§ Exercise directions
Every record below should be repeated exactly. Omit the pictures.
Source records below:
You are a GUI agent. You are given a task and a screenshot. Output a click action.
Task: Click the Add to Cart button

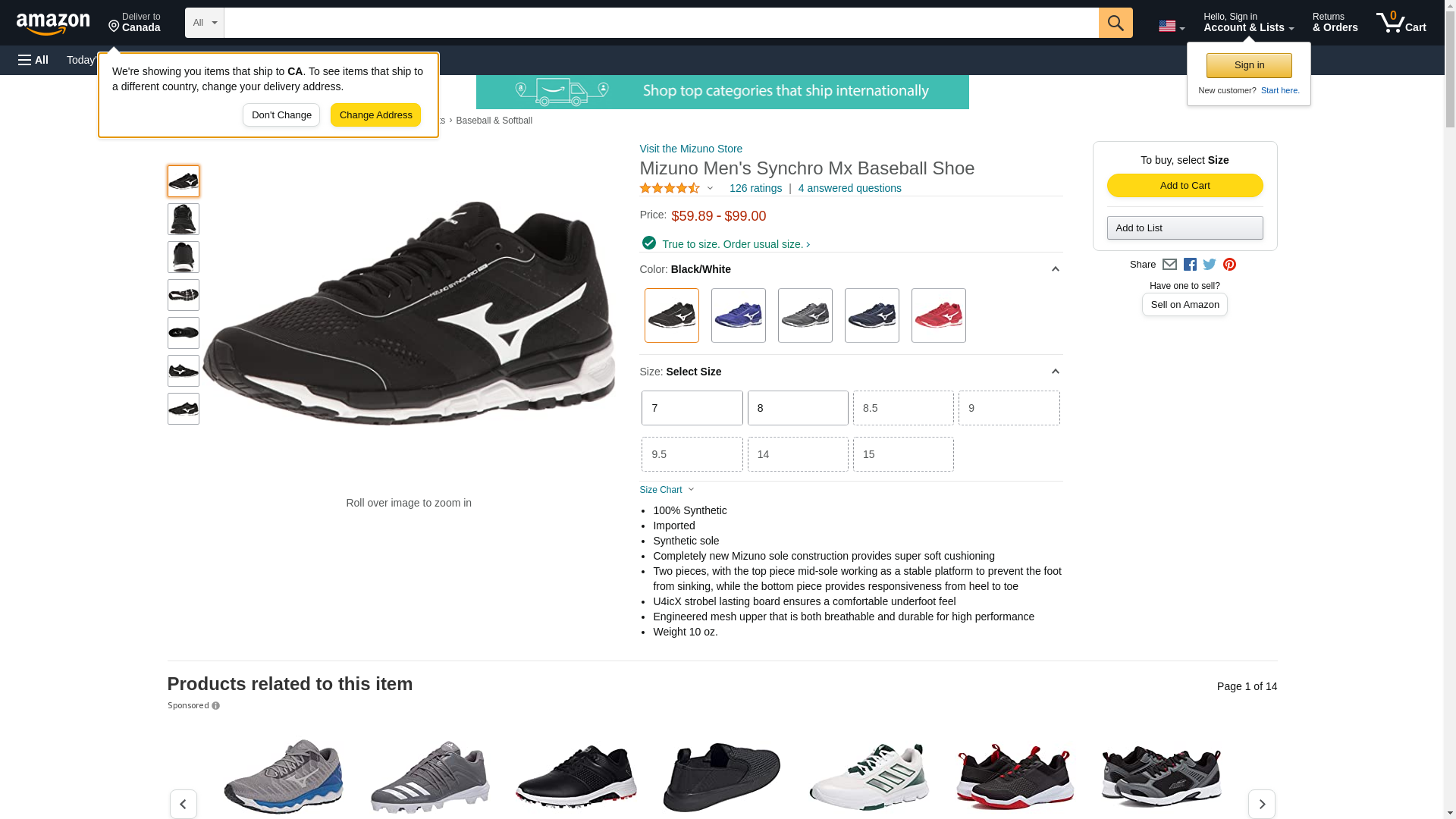point(1185,186)
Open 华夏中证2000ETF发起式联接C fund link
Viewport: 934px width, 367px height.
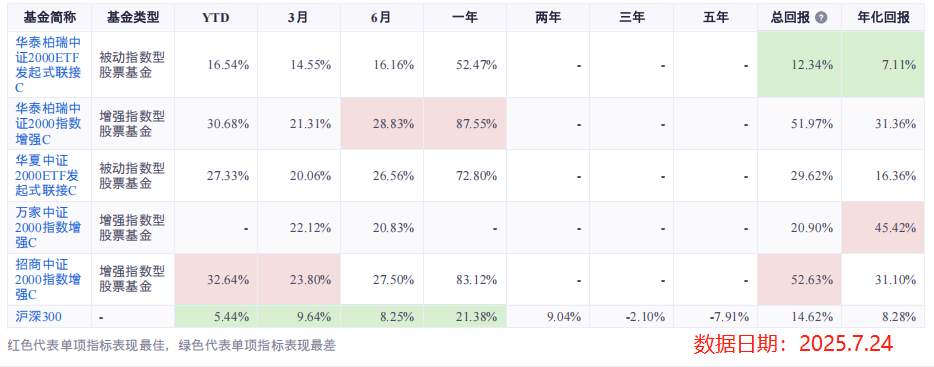[x=46, y=176]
End of Source records.
§ Exercise answer
You are a GUI agent. You are given a task and a screenshot. Output a click action.
Task: Click the Add to Cart button

point(1185,186)
Open 华夏中证2000ETF发起式联接C fund link
Viewport: 934px width, 367px height.
[x=46, y=176]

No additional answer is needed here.